_Problem requirements:_ Determine how many lines of the data below contain "computer", then give only that number.

Data records:
------------------------------------

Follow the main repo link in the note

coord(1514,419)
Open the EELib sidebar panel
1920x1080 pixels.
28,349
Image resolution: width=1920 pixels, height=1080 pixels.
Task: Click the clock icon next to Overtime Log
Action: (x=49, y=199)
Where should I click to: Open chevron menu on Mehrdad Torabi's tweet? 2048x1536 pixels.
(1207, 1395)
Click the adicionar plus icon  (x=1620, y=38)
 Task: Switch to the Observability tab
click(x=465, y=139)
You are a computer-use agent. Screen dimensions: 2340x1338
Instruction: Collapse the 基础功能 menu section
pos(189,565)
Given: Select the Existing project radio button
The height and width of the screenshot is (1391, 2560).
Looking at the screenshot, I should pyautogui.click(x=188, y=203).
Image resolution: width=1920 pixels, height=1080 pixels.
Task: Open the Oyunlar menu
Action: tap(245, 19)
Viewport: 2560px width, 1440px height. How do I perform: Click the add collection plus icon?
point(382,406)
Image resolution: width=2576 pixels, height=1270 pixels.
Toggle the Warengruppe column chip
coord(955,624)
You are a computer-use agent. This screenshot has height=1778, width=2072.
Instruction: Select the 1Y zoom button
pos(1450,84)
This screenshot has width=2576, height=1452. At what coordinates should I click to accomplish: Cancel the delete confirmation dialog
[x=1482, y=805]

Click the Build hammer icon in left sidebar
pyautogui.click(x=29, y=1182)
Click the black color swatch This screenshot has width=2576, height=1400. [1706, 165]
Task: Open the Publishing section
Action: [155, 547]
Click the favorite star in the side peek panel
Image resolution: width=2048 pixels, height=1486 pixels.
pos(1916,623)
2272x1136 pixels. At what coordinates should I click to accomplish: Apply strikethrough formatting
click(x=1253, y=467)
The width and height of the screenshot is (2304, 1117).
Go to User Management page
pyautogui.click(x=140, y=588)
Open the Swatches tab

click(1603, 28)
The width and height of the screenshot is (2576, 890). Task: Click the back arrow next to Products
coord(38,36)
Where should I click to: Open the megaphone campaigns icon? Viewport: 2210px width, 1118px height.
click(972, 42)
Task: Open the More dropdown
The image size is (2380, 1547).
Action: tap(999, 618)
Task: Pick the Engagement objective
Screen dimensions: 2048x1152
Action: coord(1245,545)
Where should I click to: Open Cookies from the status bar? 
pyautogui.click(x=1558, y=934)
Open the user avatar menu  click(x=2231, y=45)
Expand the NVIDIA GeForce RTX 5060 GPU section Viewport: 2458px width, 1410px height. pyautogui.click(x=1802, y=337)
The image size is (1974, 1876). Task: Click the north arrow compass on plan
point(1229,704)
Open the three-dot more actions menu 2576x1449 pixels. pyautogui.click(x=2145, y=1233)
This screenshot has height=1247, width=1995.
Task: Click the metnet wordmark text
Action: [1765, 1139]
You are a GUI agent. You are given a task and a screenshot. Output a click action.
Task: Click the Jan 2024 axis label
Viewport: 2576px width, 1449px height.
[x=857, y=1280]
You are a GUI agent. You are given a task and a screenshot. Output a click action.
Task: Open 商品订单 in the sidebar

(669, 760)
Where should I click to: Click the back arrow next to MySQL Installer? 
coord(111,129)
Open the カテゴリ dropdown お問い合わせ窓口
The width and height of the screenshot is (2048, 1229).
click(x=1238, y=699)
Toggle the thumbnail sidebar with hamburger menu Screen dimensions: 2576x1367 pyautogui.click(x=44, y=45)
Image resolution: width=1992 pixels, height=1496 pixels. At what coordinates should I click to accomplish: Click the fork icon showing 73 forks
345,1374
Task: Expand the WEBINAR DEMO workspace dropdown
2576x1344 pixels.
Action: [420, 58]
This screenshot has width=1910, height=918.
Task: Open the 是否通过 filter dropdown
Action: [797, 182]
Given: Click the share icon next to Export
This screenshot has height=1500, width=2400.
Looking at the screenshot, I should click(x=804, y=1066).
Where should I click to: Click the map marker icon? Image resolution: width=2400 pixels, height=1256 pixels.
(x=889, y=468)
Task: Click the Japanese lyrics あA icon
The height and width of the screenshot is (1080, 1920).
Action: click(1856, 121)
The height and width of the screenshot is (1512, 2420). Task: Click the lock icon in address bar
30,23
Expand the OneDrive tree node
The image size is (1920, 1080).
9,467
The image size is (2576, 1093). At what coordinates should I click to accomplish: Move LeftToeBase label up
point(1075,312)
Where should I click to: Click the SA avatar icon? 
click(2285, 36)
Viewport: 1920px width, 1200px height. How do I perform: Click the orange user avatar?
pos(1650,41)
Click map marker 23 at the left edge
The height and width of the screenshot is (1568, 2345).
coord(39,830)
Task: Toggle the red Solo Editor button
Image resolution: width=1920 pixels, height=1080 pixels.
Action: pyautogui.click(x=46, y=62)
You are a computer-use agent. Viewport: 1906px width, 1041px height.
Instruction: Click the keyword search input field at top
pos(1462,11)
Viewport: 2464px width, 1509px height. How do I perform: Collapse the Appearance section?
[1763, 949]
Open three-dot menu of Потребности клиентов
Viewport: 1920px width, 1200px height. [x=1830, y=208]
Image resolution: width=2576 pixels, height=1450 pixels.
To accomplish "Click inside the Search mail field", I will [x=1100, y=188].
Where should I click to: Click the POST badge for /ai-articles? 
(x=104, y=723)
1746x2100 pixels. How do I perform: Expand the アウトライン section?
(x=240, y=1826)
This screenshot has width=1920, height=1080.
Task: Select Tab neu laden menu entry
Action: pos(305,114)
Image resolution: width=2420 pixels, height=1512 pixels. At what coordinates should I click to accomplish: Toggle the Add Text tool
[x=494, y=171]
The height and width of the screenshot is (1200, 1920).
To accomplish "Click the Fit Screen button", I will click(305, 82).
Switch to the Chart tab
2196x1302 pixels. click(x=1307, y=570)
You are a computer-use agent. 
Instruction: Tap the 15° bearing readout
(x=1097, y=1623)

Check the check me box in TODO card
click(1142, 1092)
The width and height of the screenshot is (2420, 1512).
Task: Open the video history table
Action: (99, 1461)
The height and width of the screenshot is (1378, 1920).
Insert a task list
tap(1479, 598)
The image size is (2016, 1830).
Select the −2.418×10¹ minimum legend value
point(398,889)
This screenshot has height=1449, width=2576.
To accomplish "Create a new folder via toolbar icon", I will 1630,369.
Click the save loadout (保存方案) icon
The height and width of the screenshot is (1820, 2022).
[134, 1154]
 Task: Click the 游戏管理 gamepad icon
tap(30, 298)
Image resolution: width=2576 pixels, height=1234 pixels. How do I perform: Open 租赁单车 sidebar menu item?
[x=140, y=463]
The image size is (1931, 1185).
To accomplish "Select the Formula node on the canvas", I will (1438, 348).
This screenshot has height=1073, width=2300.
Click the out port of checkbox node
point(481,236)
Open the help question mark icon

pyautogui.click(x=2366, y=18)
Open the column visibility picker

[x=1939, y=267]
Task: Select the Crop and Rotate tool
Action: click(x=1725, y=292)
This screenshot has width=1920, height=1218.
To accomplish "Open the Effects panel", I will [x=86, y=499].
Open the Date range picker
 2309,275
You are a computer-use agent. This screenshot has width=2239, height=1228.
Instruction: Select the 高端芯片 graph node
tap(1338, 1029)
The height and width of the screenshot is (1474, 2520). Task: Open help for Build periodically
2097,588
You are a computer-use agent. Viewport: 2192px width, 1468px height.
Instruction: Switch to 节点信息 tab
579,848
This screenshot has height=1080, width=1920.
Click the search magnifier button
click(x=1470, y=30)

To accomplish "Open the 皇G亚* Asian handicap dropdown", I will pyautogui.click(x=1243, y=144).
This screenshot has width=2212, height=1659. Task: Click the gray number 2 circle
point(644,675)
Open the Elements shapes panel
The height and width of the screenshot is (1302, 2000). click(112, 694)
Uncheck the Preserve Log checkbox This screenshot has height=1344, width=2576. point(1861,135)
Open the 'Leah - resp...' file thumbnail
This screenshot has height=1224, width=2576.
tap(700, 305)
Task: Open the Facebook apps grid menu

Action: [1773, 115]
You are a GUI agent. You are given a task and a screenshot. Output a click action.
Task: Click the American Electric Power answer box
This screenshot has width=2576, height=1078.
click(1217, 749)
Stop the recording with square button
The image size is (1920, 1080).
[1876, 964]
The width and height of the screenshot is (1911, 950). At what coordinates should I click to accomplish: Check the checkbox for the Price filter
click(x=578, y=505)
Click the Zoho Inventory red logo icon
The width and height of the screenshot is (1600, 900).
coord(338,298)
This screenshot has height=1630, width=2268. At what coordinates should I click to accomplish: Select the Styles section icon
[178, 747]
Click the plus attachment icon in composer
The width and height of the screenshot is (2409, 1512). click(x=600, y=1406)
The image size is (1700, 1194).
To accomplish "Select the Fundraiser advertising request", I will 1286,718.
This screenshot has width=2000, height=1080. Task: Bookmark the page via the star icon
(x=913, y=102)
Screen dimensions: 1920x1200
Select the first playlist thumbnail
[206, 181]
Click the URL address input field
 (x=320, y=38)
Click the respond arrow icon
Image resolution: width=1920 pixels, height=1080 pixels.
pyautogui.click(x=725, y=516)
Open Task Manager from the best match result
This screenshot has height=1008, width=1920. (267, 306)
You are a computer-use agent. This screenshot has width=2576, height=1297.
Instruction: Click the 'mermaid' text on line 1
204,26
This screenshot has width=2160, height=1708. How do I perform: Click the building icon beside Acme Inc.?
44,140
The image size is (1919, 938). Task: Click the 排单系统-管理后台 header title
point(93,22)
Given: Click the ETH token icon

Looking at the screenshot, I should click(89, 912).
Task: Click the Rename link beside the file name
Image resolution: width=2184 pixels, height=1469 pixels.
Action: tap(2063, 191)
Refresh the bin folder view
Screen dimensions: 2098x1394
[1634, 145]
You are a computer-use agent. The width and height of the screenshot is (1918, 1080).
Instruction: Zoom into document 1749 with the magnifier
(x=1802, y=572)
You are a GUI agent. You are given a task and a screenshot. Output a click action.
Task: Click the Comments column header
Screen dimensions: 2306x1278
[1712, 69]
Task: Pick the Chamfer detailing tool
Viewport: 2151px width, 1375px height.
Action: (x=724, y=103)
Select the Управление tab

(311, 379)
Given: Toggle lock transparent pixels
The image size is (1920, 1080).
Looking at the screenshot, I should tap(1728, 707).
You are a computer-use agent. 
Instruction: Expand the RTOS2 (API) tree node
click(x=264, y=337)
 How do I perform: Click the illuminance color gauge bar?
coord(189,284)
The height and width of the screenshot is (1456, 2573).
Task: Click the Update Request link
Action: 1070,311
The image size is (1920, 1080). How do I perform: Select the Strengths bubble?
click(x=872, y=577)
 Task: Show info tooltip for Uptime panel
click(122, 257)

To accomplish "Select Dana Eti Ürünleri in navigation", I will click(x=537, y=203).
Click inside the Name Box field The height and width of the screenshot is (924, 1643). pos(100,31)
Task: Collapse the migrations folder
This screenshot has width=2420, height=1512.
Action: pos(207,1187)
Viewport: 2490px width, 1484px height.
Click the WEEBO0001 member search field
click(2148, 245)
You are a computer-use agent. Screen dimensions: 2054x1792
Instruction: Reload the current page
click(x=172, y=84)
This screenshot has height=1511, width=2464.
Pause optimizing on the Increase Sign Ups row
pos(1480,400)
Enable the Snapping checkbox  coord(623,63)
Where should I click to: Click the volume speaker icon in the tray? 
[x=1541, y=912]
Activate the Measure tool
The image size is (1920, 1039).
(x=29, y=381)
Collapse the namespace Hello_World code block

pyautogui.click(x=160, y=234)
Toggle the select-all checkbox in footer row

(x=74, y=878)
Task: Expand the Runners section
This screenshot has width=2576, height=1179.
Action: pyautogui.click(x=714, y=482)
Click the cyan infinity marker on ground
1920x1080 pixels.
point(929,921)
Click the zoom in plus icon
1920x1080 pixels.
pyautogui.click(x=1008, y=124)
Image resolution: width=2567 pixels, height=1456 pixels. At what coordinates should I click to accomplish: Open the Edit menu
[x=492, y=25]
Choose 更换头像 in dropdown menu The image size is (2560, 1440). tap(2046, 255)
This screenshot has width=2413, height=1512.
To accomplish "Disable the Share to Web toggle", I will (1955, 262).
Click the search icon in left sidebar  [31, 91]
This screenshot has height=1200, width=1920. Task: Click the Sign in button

------------------------------------

_Response to this task:_ 10